Witness Victor Somers
Witness Victor Somers

The former boyfriend of an alleged fraudster has told a court she “bought” him a car – before demanding he pay for it.

Victor Somers says he never even got to drive the motor bought for him by Cheryl Mitchell, which she said would “change his life”.

Just months later, the 55-year-old said he discovered various bank accounts had been set up in his name as creditors started hounding him for payments.

Mitchell is on trial at Aberdeen Sheriff Court accused of 27 charges of fraud, including scamming pensioners out of £60,000 over a three-month period last year.

The 34-year-old denies the charges.

Yesterday, her former boyfriend told the court he had been duped three times over a seven-year period by Mitchell.

Mr Somers, 55, said that early last year, she arrived at his home in Aberdeen to ask him to go on a last-minute holiday to Bulgaria.

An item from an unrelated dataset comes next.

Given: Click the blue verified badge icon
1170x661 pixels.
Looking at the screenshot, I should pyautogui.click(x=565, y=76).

He told the court: “She told me she had booked a holiday with a friend and the friend could not manage it because she had to go to be with her relatives.

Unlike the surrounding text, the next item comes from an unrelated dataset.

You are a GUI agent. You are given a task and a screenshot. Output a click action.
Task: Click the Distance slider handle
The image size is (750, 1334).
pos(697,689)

“She said she wanted me to go, and that it was all paid for and all I had to do was get currency.

“I kept telling her no but she insisted.”

Mr Somers added eventually gave in, and paid just under £400 for holiday money – which never arrived.

The court heard the pair never went on holiday.

Defence advocate Stephen Hughes accused Mr Somers of “self-delusion” and suggested he had never been in a relationship with Mitchell.

But Mr Somers – who previously told the court he gave Mitchell £950 of his redundancy package before realising she was living with her husband at the time – insisted they had been a couple, and talking of moving in together.

He said that in another incident last year, Mitchell turned up at his door and told him she had bought him a car.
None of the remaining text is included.